Le ministère américain de la Justice a clairement indiqué à ses homologues français qu’il ne coopérerait pas à leur enquête sur la plateforme X d’Elon Musk. Cette position ferme fait suite à une perquisition menée dans les locaux parisiens de l’entreprise au début de l’année.
Dans une lettre de deux pages datée de vendredi, le Bureau des affaires internationales du ministère de la Justice accuse les autorités françaises d’utiliser de manière inappropriée leur système pénal pour tenter de réguler une entreprise américaine.
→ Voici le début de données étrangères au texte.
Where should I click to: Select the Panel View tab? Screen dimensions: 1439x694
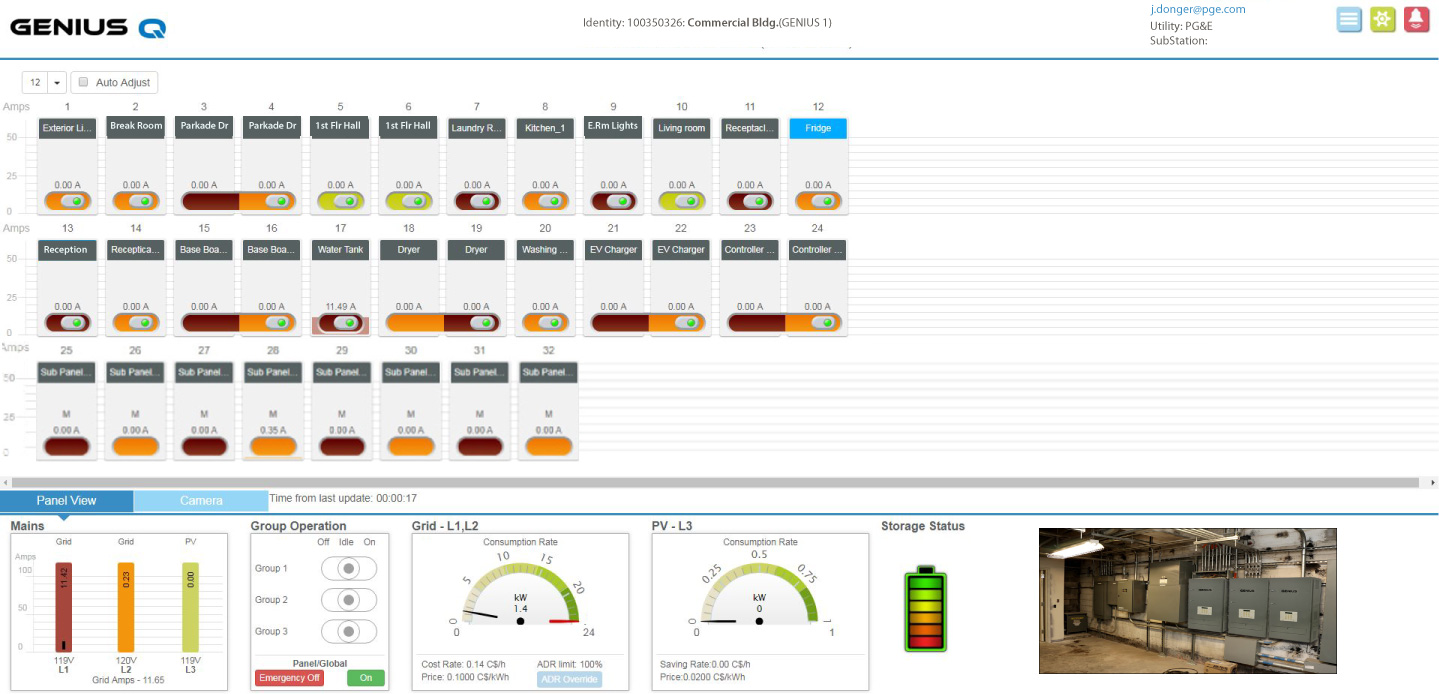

Le document, consulté par le Wall Street Journal, affirme que cette enquête vise à employer le droit pénal français pour contrôler une « place publique » d’expression des idées, en contradiction avec le Premier Amendement de la Constitution des États-Unis.
Les responsables américains estiment également que les demandes françaises représentent une tentative d’impliquer les États-Unis dans une procédure pénale à caractère politique, destinée à réguler par la voie judiciaire les activités d’une plateforme de réseaux sociaux. La lettre a été adressée à un service de coopération internationale du ministère français de la Justice.
Le parquet de Paris, en charge de l’enquête, a indiqué ne pas être au courant de cette correspondance. Il a rappelé que la Constitution française garantit l’indépendance du pouvoir judiciaire et que les magistrats du parquet disposent de l’autorité exclusive sur les investigations pénales.
Une perquisition qualifiée de « théâtre judiciaire »
X avait qualifié la perquisition de février de « acte abusif de théâtre judiciaire ». La plateforme fait désormais partie de l’entreprise d’intelligence artificielle xAI d’Elon Musk, récemment acquise par sa société de fusées SpaceX.
Un responsable de xAI a salué la décision du ministère américain de la Justice, exprimant sa gratitude pour le rejet de cette tentative de contraindre le PDG et plusieurs employés à des entretiens. Il a exprimé l’espoir que les autorités parisiennes « reviennent à la raison », reconnaissent l’absence d’infraction et mettent fin à une enquête jugée sans fondement.
Les enquêteurs français ont convoqué Elon Musk, l’ancienne directrice générale de X Linda Yaccarino ainsi que d’autres employés pour des auditions présentées comme volontaires. L’audition d’Elon Musk était initialement prévue le lundi suivant. Les procureurs français ont le pouvoir de délivrer un mandat d’arrêt en cas de non-présentation.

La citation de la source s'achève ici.